Experts et pantouflage

Le 24 juin, le réquisitoire s'est poursuivi pour s'attaquer au deuxième pan du procès contre neuf personnes physiques, jugées pour prise illégale d'intérêt ou pantouflage : des experts rémunérés par Servier siégeaient également à l'Afssaps (ex-ANSM), censé contrôler les produits mis en vente par les laboratoires. Cette fois-ci, comme le rapporte le Monde , c'est la procureure Christina Mauro qui a requis, pendant plus de sept heures, contre Michel Detilleux, ex membre de la commission d'autorisation de mise sur le marché, François Lhoste, cadre du ministère de la Santé, Jean-Michel Alexandre, directeur de l'évaluation des médicaments, Christian Bazantay, dirigeant de la filiale allemande Servier, Jean-Roger Claude, ancien membre de la commission d'autorisation de mise sur le marché, Charles Caulin, ancien membre de la commission d'AMM, Jacques Massol, ancien conseiller technique à la direction générale de la santé (DGS), Bernard Rouveix, ancien membre de la Commission de la transparence à la Haute autorité de santé (HAS), Marie-Eve Ibar épouse d'Eric Abadie, décédé, renvoyée pour recel du délit de prise illégale d'intérêts.

Contre ces neuf personnes, le ministère public a requis des peines de prison allant de un à deux ans avec sursis et des amendes allant de 30 000 euros à 160 000 euros. La plus forte amende a été infligée à Marie-Ève Ibar, épouse d'Éric Abadie, poursuivie pour recel du délit de prise illégale d'intérêts, qui a écopé de 160 000 euros. Michel Detilleux, Charles Caulin, Jean-Roger Claude, François Lhoste, Christian Bazantay, Jean-Michel Alexandre ont écopé de deux ans de prison avec sursis, assortis d'amende allant de 30 000 euros à 75 000 euros. La même procureure, pour les mêmes délits a par ailleurs requis des amendes contre quatre sociétés de Servier, allant de 375 000 euros d'amende à 1,875 million d'euros d'amende. Les plaidoiries de la défense s'étaleront du 29 juin au 6 juillet.

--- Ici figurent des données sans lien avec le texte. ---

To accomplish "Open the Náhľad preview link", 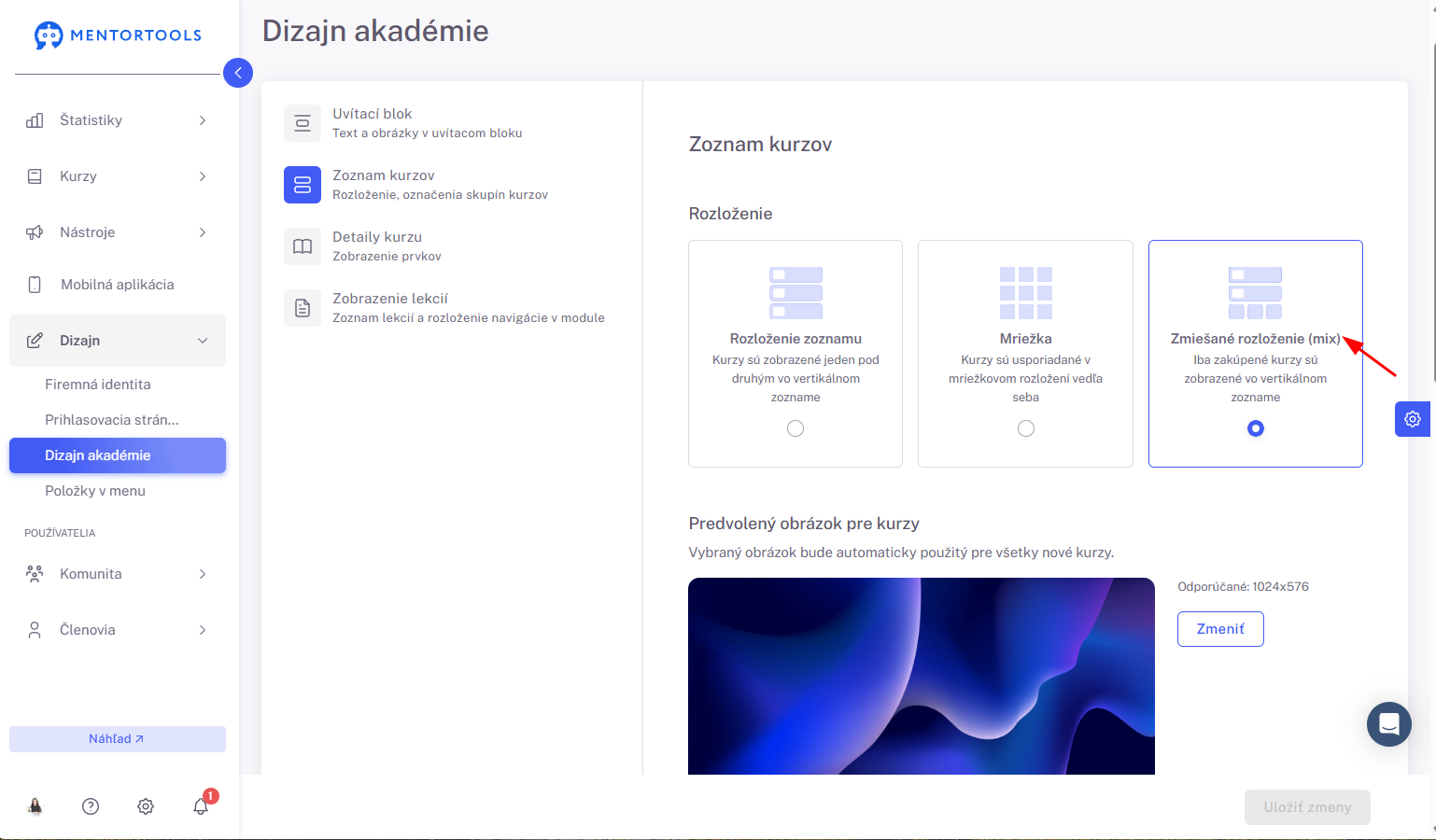I will tap(118, 739).
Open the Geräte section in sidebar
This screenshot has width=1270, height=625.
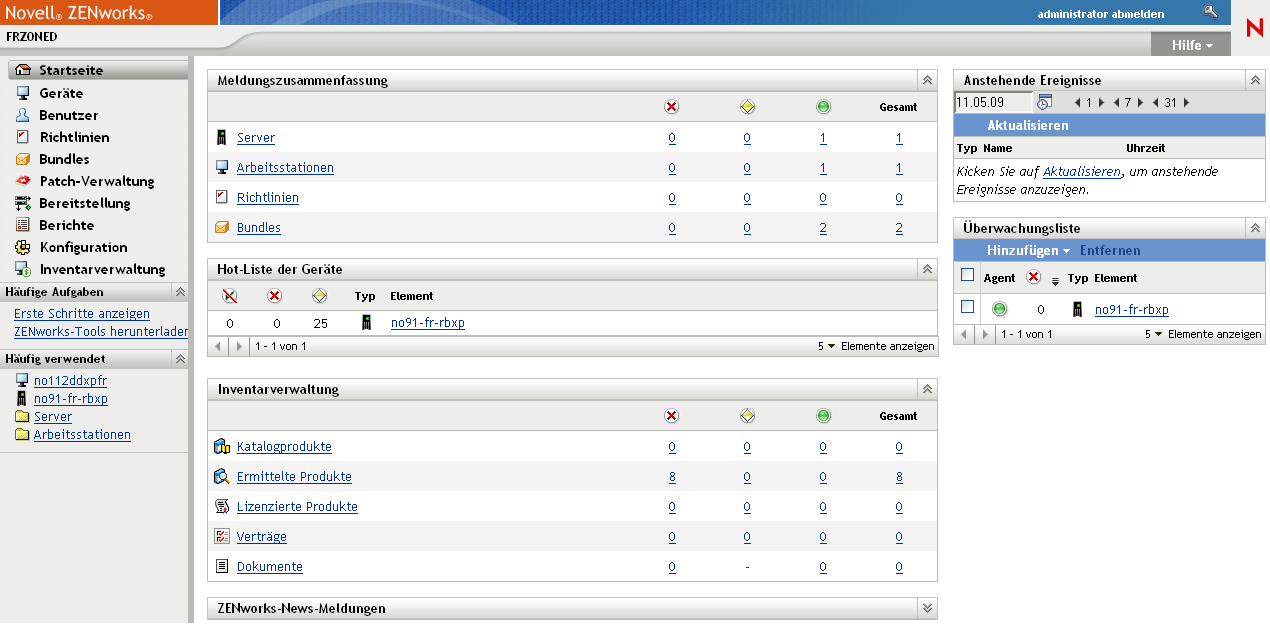[61, 93]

Le jugement ne sera prononcé qu'en 2021.

 

 

3700 malades déjà indemnisés

Au-delà de la procédure pénale, Servier a déjà indemnisé 3700 malades dans le cadre d'une procédure amiable gérée par l'Office national d'indemnisation des accidents médicaux (Oniam). Au 29 mai 2019, 3837 patients ont reçu des offres de compensations financières pour un montant total de 192,68 millions d’euros, dont 162,71 millions ont déjà été versés. Une victime a reçu un million d'euros, précise Servier sur son site Internet. Ceux parmi les victimes qui ont préféré le règlement à l'amiable ne peuvent s'engager dans une procédure contentieuse.